INTRODUCTIONThe chemical senses smell and taste detect and discriminate an enormous diversity of environmental stimuli and provide fascinating but challenging models to investigate how sensory cues are represented in the brain. Important stimulus coding events occur in peripheral sensory neurons, which express specific combinations of chemosensory receptors with defined ligand-response profiles. These receptors convert ligand recognition into spatial and temporal patterns of neural activity, which are transmitted to and interpreted in central brain regions. Drosophila provides an attractive model to study chemosensory coding, because it possesses relatively simple peripheral olfactory and gustatory systems that display many organizational parallels to those of vertebrates.
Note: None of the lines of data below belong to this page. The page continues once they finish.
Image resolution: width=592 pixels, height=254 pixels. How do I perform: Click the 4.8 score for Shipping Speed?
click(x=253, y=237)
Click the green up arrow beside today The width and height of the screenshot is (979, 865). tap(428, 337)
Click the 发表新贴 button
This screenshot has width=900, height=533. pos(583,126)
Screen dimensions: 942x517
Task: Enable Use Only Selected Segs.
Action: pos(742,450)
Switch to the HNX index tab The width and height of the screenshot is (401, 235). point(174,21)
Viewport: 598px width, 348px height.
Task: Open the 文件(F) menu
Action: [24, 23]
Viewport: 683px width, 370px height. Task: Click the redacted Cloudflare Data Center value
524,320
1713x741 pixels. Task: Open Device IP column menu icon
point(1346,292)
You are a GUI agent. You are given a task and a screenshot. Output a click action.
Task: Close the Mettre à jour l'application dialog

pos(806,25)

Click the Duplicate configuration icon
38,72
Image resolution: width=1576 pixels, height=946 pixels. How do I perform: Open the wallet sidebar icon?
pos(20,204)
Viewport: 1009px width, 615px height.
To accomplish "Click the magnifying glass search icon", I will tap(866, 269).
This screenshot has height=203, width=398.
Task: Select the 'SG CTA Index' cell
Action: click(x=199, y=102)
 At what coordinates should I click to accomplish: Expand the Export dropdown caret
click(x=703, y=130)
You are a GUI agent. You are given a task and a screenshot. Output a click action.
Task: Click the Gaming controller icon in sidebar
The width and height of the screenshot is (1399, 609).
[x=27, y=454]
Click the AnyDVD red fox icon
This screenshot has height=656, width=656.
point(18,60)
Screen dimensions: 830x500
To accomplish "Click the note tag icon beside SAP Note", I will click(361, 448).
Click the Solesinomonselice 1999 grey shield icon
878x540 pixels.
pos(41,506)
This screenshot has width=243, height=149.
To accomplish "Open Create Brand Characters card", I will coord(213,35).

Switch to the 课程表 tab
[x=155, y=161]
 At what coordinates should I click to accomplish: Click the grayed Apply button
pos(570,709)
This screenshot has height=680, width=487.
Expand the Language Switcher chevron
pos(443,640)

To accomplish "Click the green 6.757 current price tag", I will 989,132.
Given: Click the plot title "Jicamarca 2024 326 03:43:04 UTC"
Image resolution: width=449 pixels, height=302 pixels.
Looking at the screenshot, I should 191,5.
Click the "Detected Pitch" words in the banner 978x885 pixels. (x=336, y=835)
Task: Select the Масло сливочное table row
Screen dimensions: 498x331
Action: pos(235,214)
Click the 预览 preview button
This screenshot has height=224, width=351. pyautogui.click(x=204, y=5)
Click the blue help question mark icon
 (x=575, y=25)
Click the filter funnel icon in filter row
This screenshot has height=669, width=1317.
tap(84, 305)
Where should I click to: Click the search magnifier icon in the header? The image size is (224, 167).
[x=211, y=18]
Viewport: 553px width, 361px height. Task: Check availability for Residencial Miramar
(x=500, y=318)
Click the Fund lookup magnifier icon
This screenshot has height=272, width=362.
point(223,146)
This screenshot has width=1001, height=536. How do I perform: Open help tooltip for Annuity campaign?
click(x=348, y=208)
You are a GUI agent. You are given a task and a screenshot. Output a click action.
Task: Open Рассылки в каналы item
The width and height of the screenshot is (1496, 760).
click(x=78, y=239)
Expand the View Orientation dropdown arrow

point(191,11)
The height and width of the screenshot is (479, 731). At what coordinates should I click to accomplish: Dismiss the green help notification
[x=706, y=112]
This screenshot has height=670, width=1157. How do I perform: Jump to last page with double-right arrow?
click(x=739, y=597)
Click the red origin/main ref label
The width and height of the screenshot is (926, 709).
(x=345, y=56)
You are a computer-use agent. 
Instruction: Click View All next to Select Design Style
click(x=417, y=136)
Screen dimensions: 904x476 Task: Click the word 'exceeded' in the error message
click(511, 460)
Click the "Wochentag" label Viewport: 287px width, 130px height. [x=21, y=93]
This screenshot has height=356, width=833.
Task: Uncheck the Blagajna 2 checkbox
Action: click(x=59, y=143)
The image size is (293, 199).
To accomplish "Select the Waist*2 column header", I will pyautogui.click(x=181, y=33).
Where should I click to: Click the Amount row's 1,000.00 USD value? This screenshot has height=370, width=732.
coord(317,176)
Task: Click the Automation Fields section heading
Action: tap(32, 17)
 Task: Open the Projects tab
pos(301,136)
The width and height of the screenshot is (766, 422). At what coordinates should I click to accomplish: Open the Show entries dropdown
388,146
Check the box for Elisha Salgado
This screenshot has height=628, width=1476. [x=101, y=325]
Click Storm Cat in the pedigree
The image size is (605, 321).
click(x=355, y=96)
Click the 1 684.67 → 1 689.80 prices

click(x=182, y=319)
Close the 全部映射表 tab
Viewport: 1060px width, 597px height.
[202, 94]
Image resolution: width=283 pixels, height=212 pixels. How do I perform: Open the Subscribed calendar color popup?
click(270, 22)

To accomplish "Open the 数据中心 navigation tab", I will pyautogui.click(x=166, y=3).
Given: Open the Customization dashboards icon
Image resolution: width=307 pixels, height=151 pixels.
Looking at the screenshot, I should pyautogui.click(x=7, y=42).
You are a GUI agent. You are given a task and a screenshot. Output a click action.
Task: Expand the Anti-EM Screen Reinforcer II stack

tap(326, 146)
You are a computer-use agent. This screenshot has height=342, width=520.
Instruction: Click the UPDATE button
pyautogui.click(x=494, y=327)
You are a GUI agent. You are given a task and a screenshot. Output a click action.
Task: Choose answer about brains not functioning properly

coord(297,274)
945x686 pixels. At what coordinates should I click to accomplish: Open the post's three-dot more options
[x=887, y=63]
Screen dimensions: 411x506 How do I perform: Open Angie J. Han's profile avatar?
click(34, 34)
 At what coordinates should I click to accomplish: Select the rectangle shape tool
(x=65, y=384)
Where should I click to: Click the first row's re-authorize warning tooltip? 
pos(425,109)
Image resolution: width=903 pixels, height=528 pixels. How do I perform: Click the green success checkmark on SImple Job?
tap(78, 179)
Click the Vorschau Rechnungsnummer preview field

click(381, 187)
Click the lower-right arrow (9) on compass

Moreover, virtually all of the peripheral chemosensory neurons are easily accessible for physiological analysis, because they are exposed on the surface of sensory organs in specialized sensory hairs called sensilla. In recent years, improvements in microscopy and instrumentation for electrode manipulation have opened up the much smaller Drosophila system to electrophysiological techniques, powerfully complementing many years of molecular genetic studies. As with most electrophysiological methods, there is probably no substitute for learning this technique directly from a laboratory in which it is already established. This protocol describes the basics of setting up the electrophysiology rig and stimulus delivery device, sample preparation, and how to perform and analyze recordings of odor-evoked activity from Drosophila olfactory sensilla.